▶ TASK TO COMPLETE
The answer must be one number: the count of lines in the data below that include "resolution".

Saved entries:
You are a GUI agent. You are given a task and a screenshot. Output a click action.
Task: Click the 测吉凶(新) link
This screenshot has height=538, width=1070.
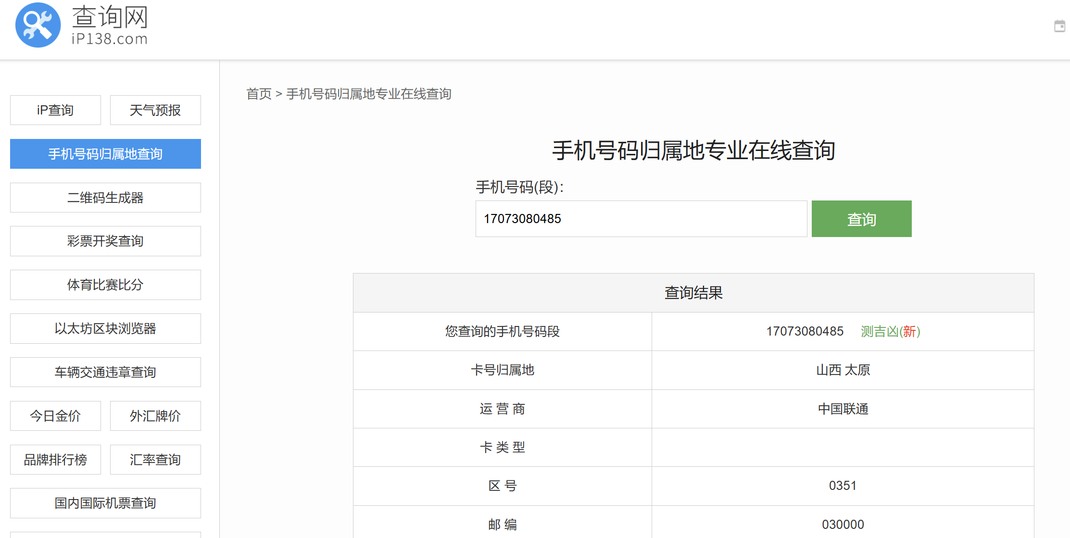[x=890, y=331]
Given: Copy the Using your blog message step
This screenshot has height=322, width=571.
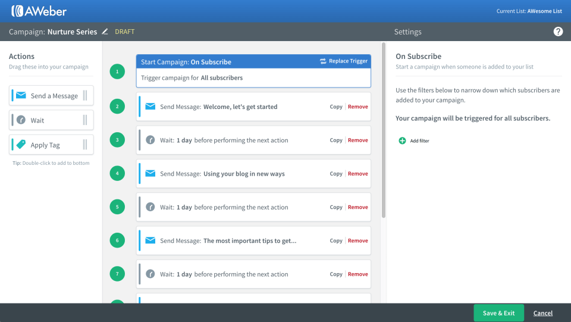Looking at the screenshot, I should (x=336, y=174).
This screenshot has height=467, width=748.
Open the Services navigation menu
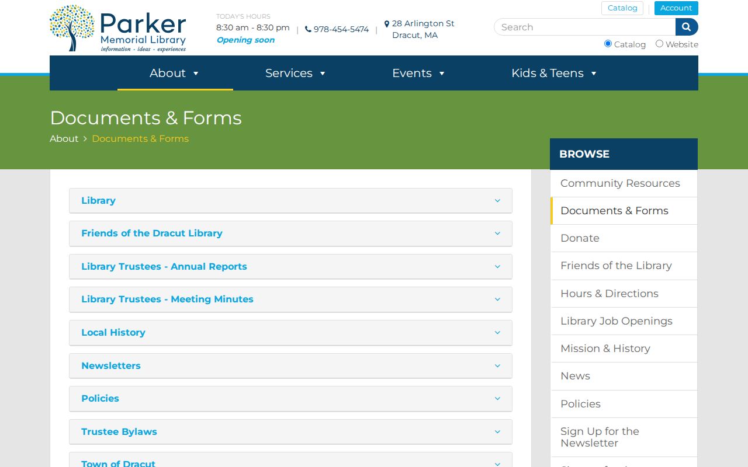coord(296,73)
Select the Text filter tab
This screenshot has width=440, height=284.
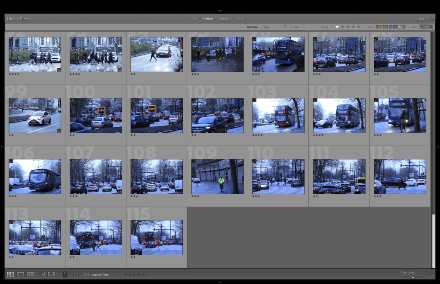click(x=194, y=18)
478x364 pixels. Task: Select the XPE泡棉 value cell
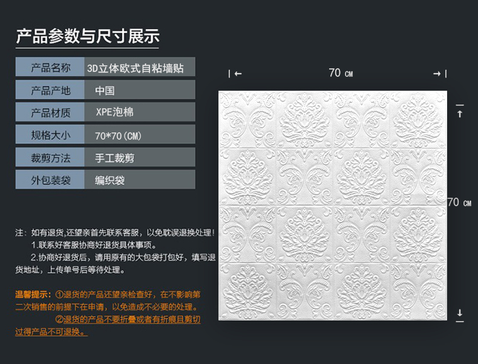pyautogui.click(x=140, y=112)
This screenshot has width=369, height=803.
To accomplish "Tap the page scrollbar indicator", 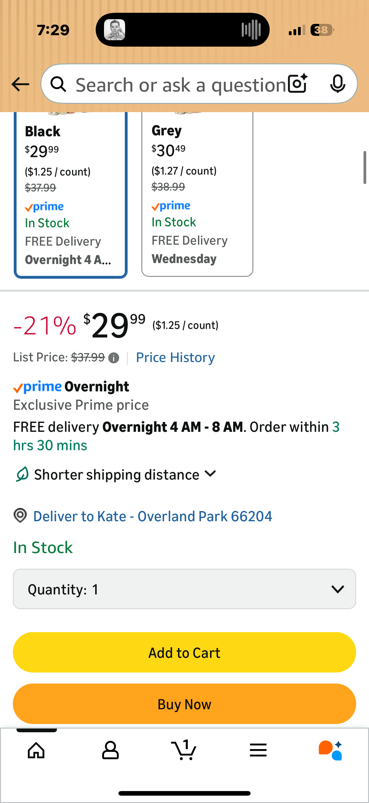I will click(x=365, y=167).
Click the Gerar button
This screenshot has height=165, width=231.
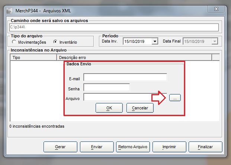click(60, 147)
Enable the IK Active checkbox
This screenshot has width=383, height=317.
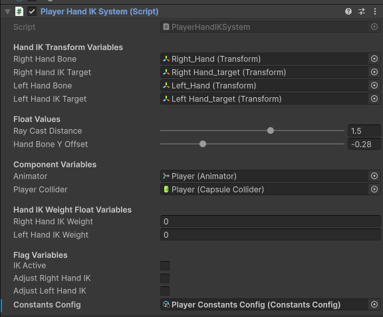pos(165,266)
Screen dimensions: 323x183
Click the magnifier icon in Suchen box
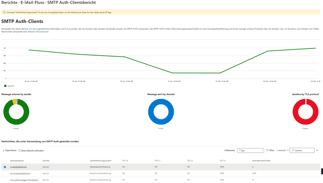click(x=293, y=150)
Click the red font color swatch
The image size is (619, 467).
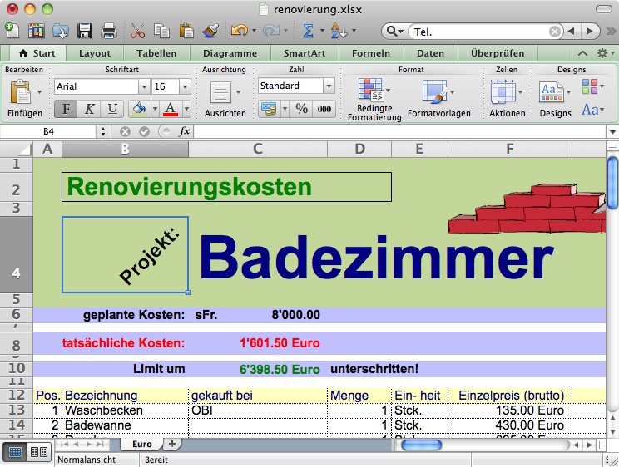click(x=171, y=109)
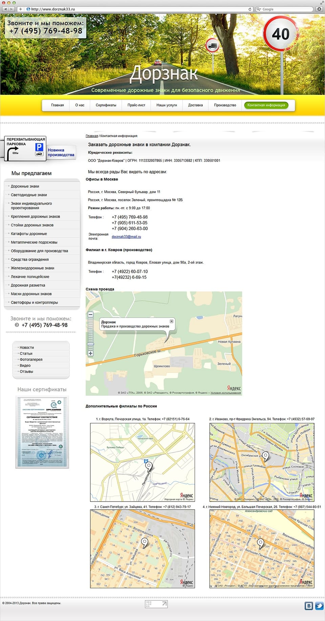The width and height of the screenshot is (325, 621).
Task: Open the Twitter bird icon link
Action: 319,606
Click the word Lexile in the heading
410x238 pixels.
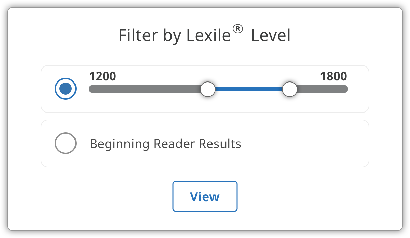209,35
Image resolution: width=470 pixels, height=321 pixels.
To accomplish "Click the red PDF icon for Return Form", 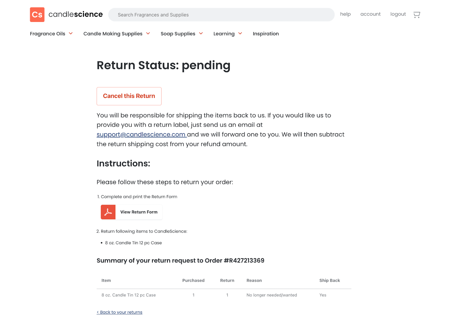I will click(108, 212).

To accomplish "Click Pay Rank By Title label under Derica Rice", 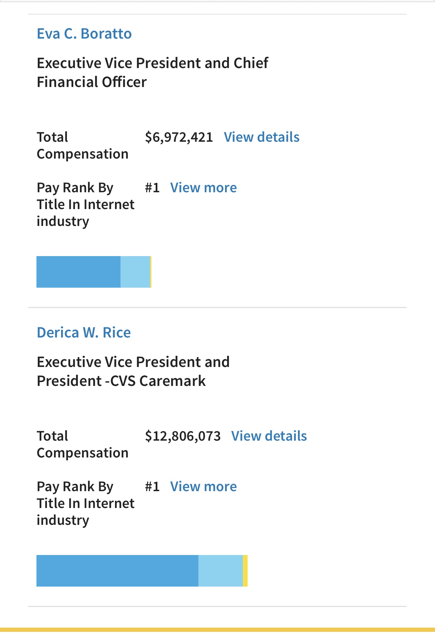I will tap(86, 503).
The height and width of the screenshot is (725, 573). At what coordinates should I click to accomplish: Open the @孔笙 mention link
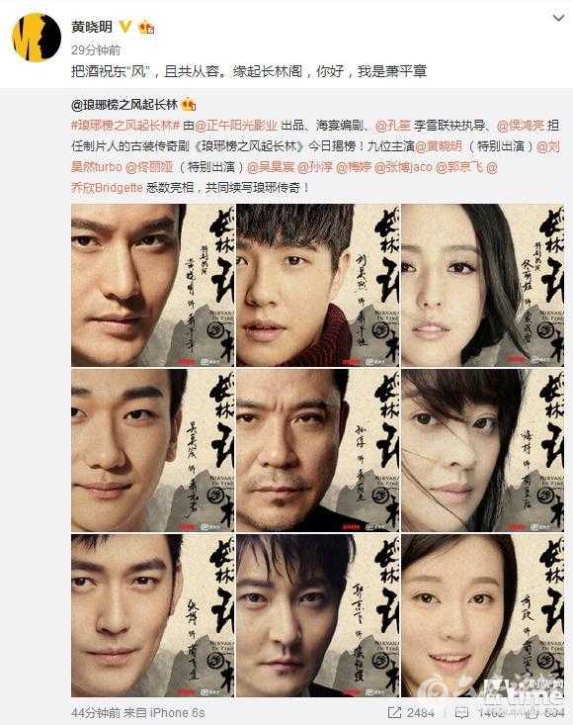[x=392, y=126]
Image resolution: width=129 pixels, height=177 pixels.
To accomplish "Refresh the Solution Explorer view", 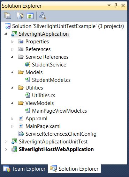I will click(x=30, y=16).
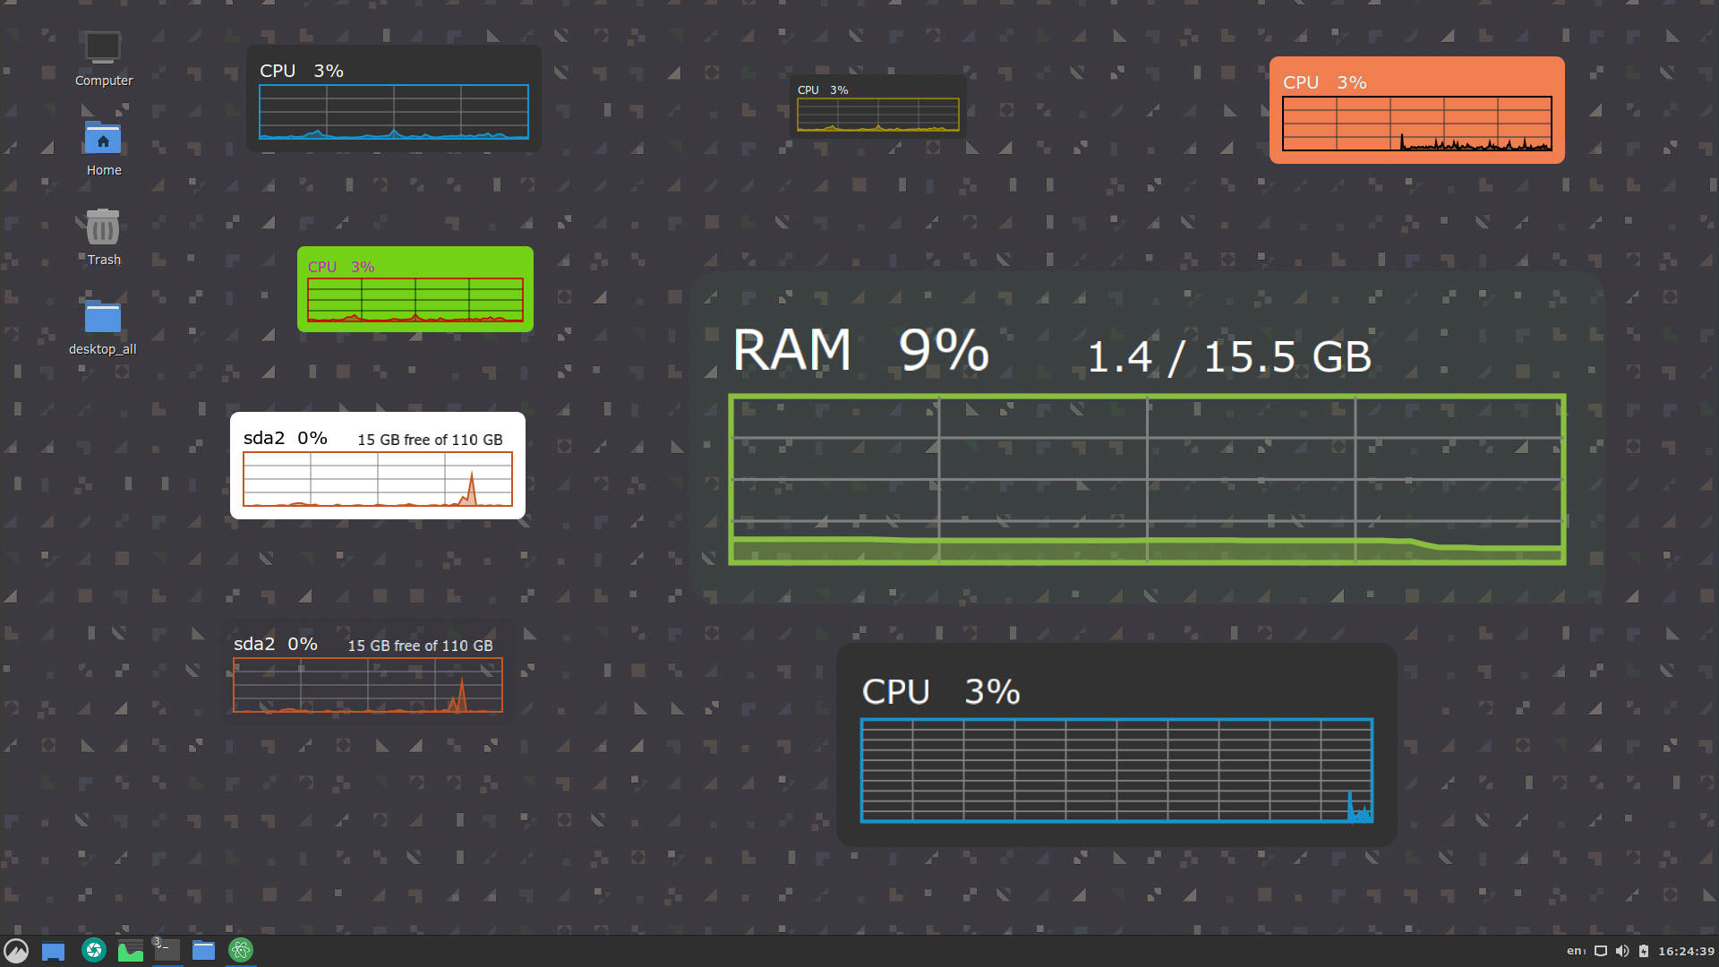
Task: Click the white sda2 disk desklet
Action: [378, 466]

▶ TASK RESULT
2